QE2 has just made the average taxpayer even more worried about rising costs of oil, food etc plus higher taxation to come to eventually pay off the even bigger mess that the government has got him into. In short, he feels POORER from QE2 and will act accordingly. He is less likely to leave his job to start new businesses and therefore job creation opportunities go out of the window. He is likely to spend less rather than more this Christmas and beyond. As for small businesses, they are behaving like consumers (perfectly rationally) and de-leveraging in anticipation of tough months and years ahead. So why then does the FED expect them to do a 180 degree turn and taking up loans just because they may be a few basis points cheaper? Ain't gonna happen.

The Trade Deficit

Ben Bernanke can have no idea of how de-stabalising the dollar will affect the trade deficit. Maybe it will help exporters, but this could be wiped out by an oil price spike. Even if there is a positive trade balance effect, I believe this will be a jobless boon to the economy. Guess what - no extra jobs, no feel good feeling on the street.

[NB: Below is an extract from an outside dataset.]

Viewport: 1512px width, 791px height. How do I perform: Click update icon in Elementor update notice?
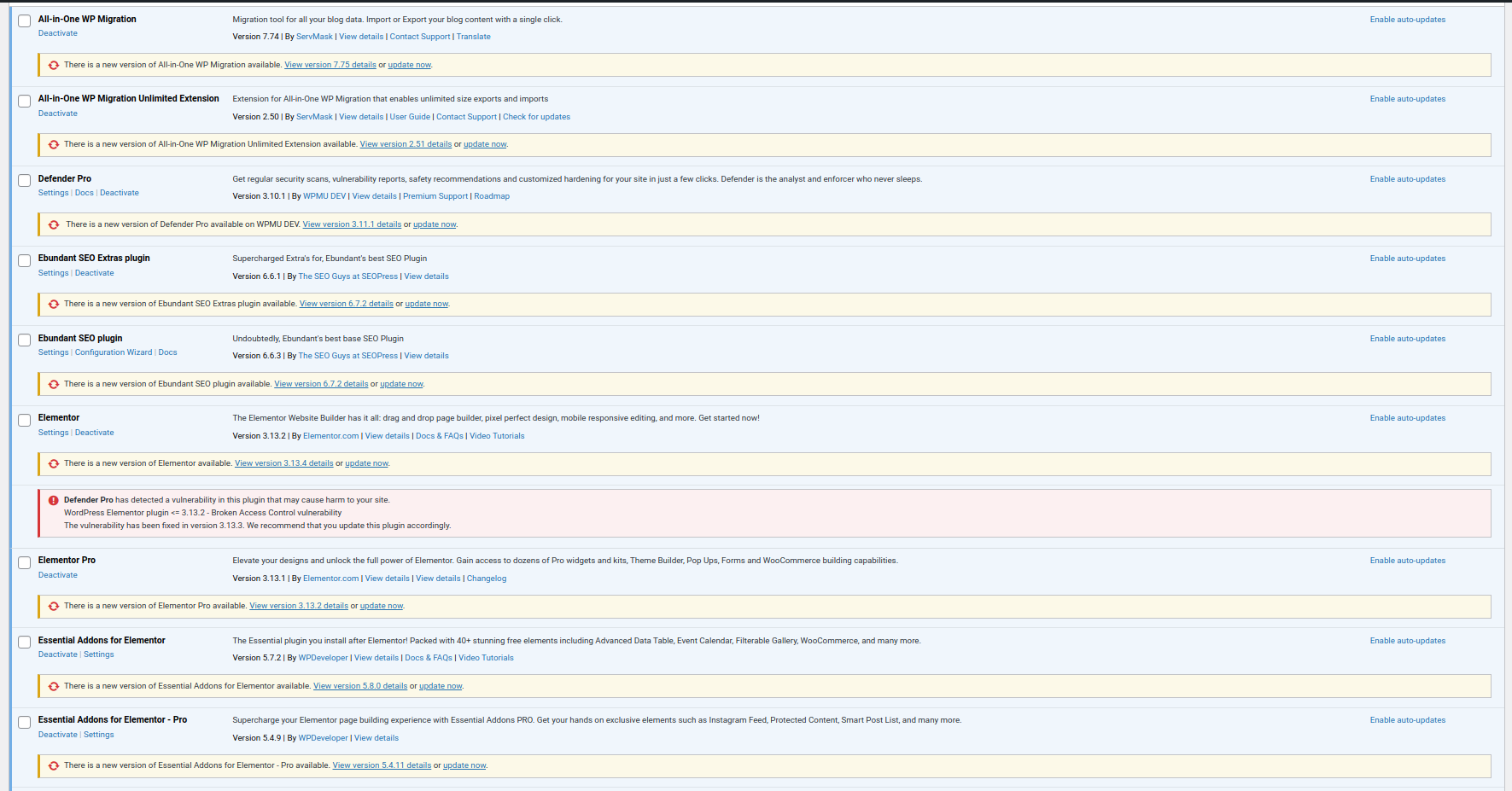click(x=54, y=463)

Its a Party.... but your not invited!

The average man on the street can not enjoy the benefits of this money printing, and indeed is most likely to feel poorer as he knows he will have to pay it back in the future. Life on main street is now essentially a different world to Wall Street. Wall St met QE2 with excitement as stocks and commodities soared. Some traders griped they would have liked to have seen a bit more than $600m but hey ho. QE2 added more momentum to a an already strong trend. The biggest growth business for 2010 has been trading an unstable dollar.

QE2 is Extra Head Wind

On Main St, there are no quick fixes, just the hard graft of finding work, setting up small businesses, innovating and differentiating services and products from competitors - essentially graft, elbow grease, creativity and uphill scrapping. By de-stabalising the dollar the Fed has fuelled uncertainty. This has ADDED to deflationary pressures in the wider economy.